[[ Data supplied, beginning ]]
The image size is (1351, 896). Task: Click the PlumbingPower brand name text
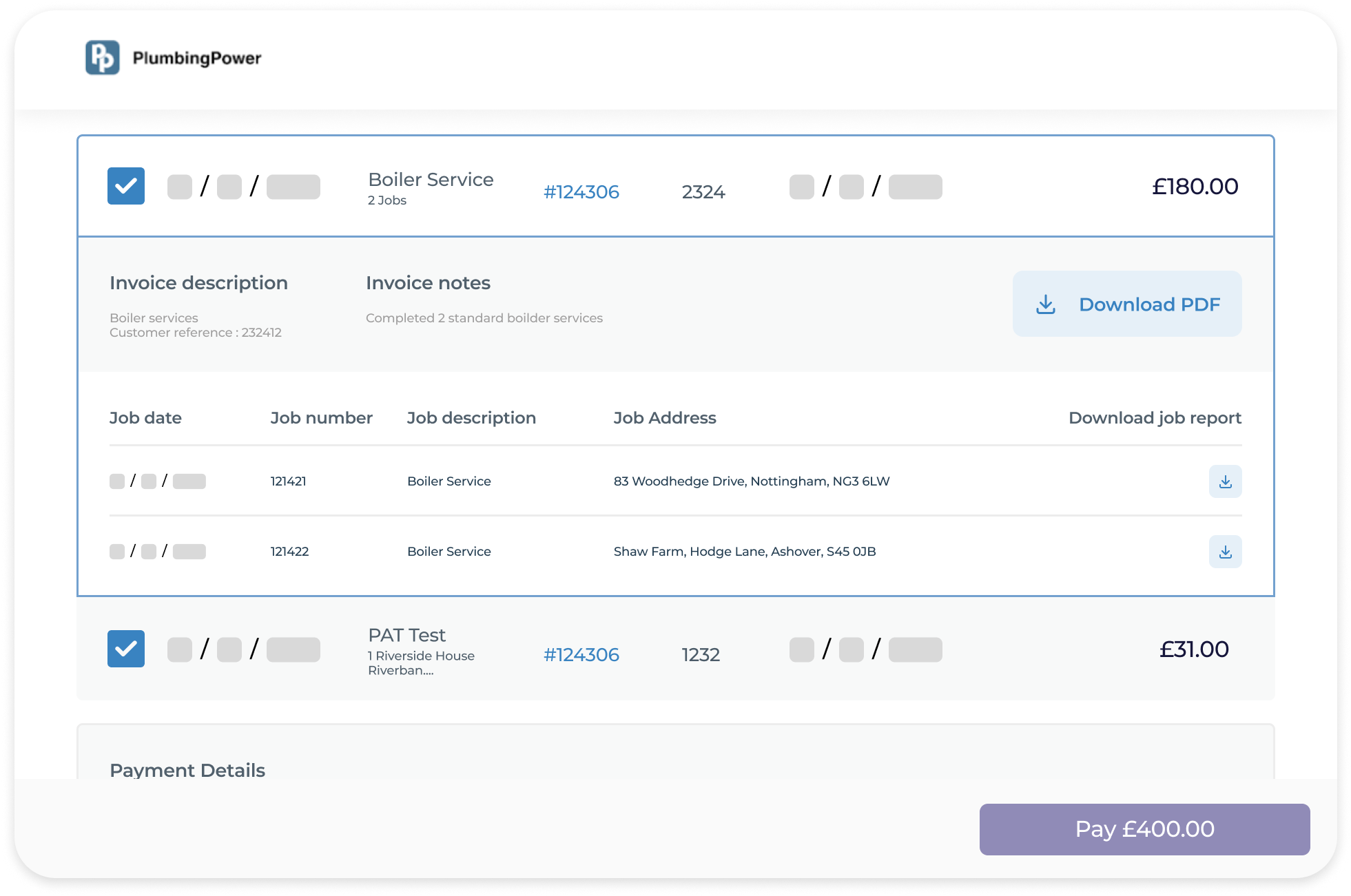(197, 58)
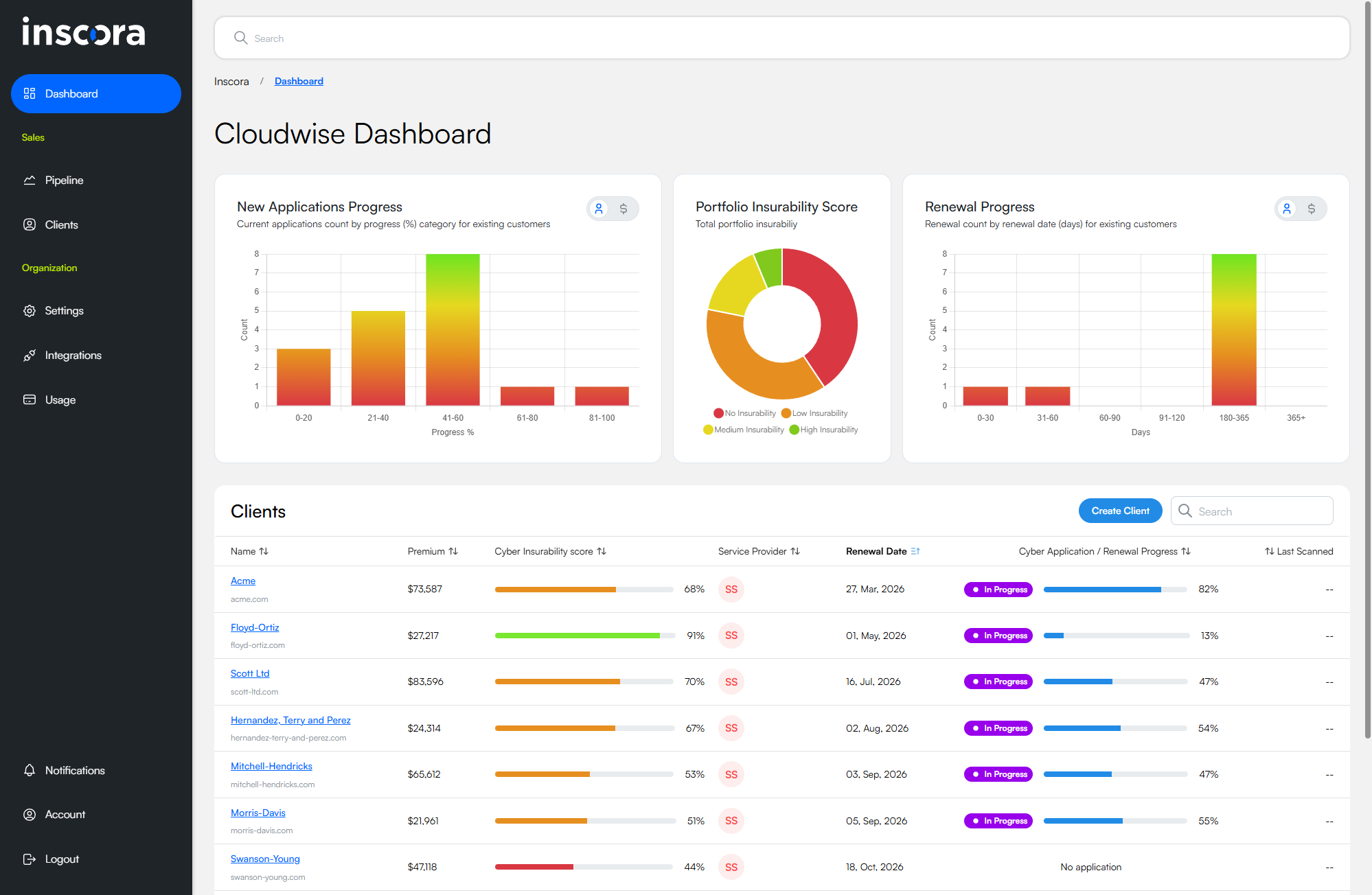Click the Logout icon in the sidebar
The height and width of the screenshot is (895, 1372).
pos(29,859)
[[ Data supplied, end ]]
## What you need to do
The expected answer is the data retyped exactly, without pictures.

## Solved problem
The image size is (1351, 896). Task: Click the PlumbingPower brand name text
(197, 58)
Click the Logout icon in the sidebar
The height and width of the screenshot is (895, 1372).
pos(29,859)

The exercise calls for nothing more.